▸ **TASK ITEM**:
Repeat exactly the lines below, from the line containing "Screen dimensions: 567x1261" through the last line, both included. Leave out any pictures.

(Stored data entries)

**********

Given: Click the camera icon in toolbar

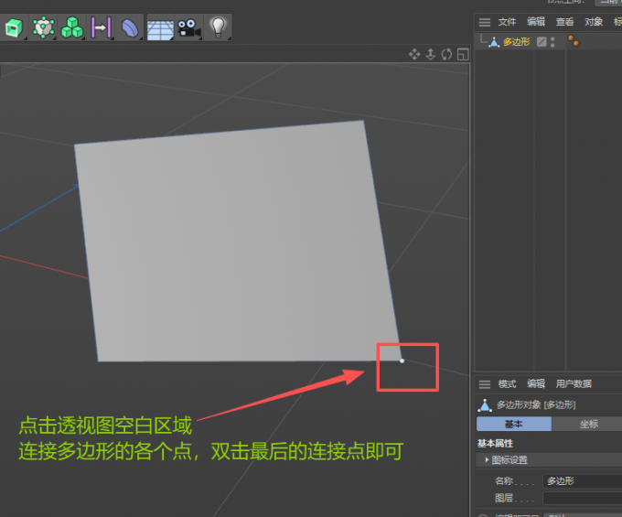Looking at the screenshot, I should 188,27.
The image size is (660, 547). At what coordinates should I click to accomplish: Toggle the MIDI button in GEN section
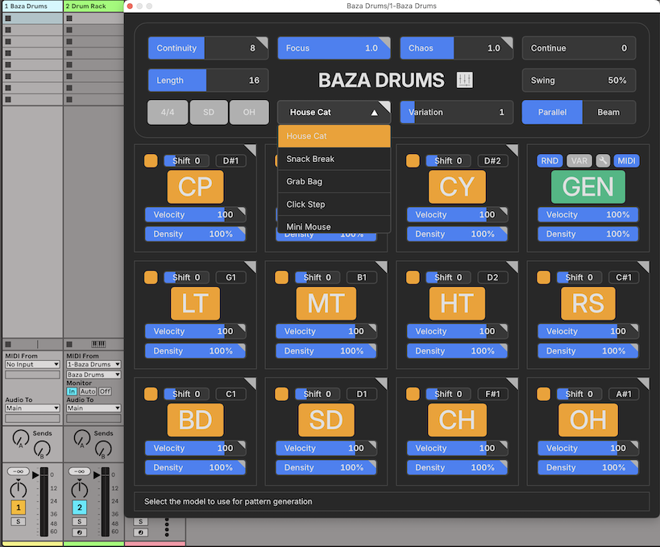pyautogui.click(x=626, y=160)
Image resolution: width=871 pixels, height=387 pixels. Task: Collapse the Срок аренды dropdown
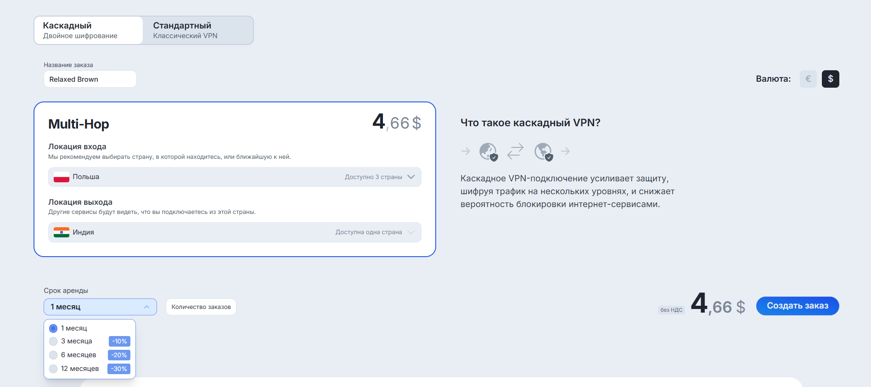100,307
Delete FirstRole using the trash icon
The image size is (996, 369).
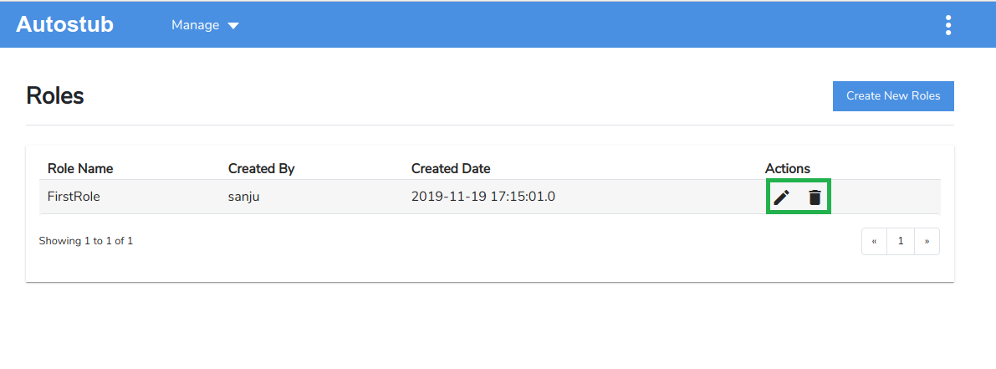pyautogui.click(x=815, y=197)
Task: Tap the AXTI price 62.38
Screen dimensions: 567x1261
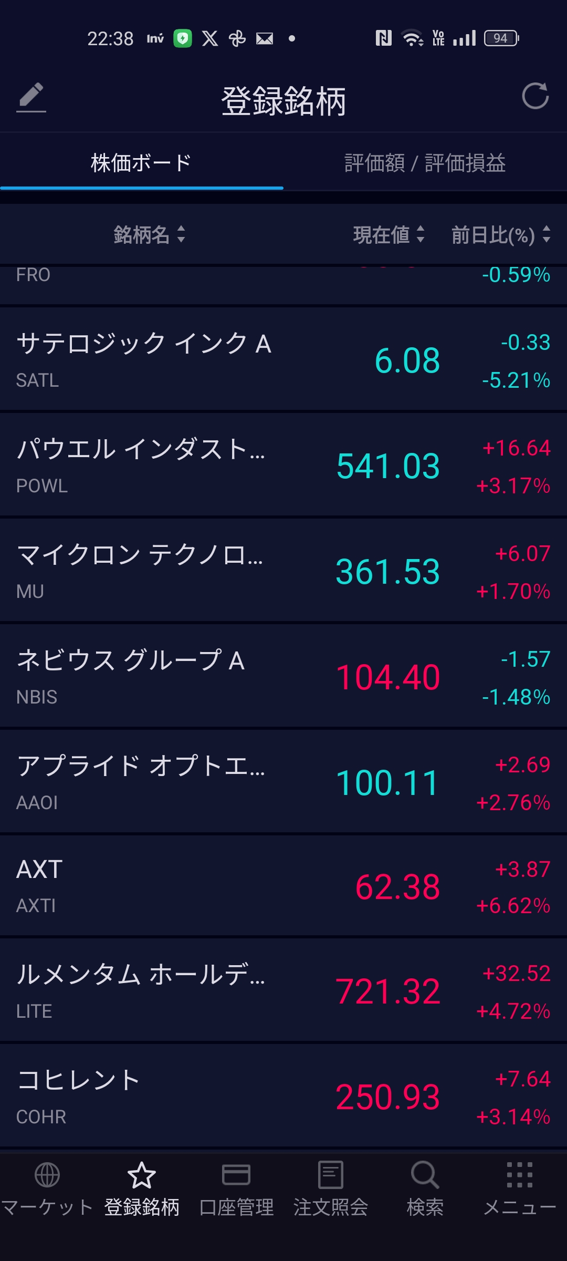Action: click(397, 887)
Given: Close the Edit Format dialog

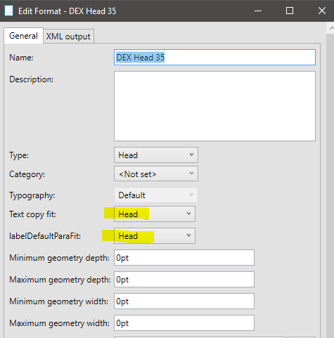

**********

▸ **WRITTEN RESPONSE**:
Screen dimensions: 567x1261
Action: click(397, 887)
Given: Close the Edit Format dialog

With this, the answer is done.